Here's to you, Captain Video!

Sunday, November 27, 2005

Up until the time I was about 14, I had a weekly date to hustle into my house and tune in to the 15-minute-long "Lone Ranger" radio program sponsored by Cheerios breakfast cereal, each Wednesday evening at 7:30 p.m., Eastern Saving Time. It would ordinarily be, after all, a sultry summer evening, still light enough to see for another hour, and I'd have to bow out of my daily endless softball game across the street in the empty lot. I was, among all my friends -- and they were legion, since this was in the late 1940's, and male adults, having returned from World War II, began to have very large families -- and I hated to desert my friends, but my loyalty to "the masked man and his faithful Indian companion Tonto" was first on my list of priorities. There would be plenty of time for softball after the show, the plots of several such shows remaining with me to this day. Radio shows were a powerful prod to their listeners‚ imaginations.
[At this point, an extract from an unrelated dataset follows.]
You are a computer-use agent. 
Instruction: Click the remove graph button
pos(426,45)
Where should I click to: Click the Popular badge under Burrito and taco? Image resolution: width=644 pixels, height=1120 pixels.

And that, I guess, is what made the "Lone Ranger" radio show so utterly tantalizing to me. I can still tell an authentic Lone Ranger fan by how he answers the trivia question, "Who was Dan Reid?" (Hint: it had something to do with the Lone Ranger's background, long before he took to wearing a black mask, to conceal his identity.) From 1949 to 1953, "Captain Video" came on nightly from 7 to 7:30 p.m., on the DuMont television network, Channel 5 on our dial. (CBS, NBC, and ABC: channels 2, 4, and 7 were your only other choices of networks if you lived in the New York City area back then) I don't remember what preceded that half-hour show, whether another children's show or an unblinking test pattern, I don't remember. What I still remember vividly was the sudden appearance of a picture of a screen-filling black-and-white castle atop a steep mountain and the blazing orchestral music from Wagner's "Overture to the Flying Dutchman." From that moment we were given a basic introduction to the show, presented by a fellow with the same very deep bass voice as introduced "The Lone Ranger."